[Your task]
From the registration rights passage, extract word for word the part starting with "The registration rights" and going on through "of Euramax Holdings.".

[Supplied text]
"""
Euramax Holdings is not required to effect a demand registration within three months of a public offering of its securities. Euramax Holdings is not required to effect more than four demand registrations, and is not required to effect more than one demand registration in any six-month period. Euramax Holdings is not obligated to effect a demand registration for any offering which would be its first public offering, unless the managing underwriter advises Euramax Holdings that, in its view, such offering would result in Euramax Holdings and the registering stockholders receiving, in the aggregate, no less than $50 million of net proceeds from the offering. The stockholder requesting a demand registration has the right to select an underwriter or underwriters in connection with the demand registration offering, subject to Euramax Holdings' approval. Euramax Holdings will select the underwriter or underwriters in connection with any other public offering.
The registration rights agreement may only be amended with the consent of the board of directors of Euramax Holdings and stockholders holding at least two-thirds of the then outstanding registrable securities of Euramax Holdings.
"""
[Material provided]
"""
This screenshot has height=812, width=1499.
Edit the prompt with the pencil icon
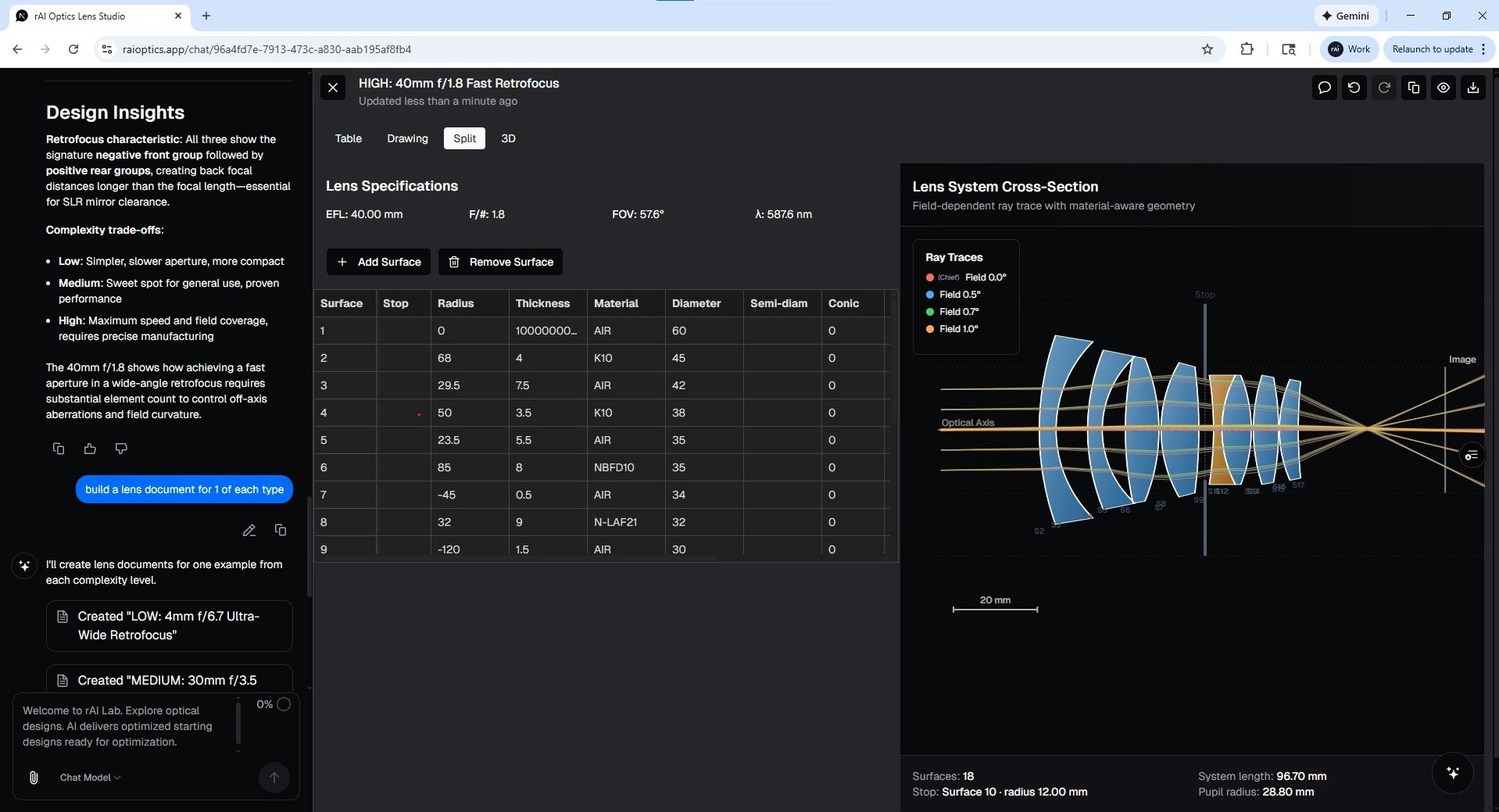pyautogui.click(x=249, y=531)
"""
[Response below]
The registration rights agreement may only be amended with the consent of the board of directors of Euramax Holdings and stockholders holding at least two-thirds of the then outstanding registrable securities of Euramax Holdings.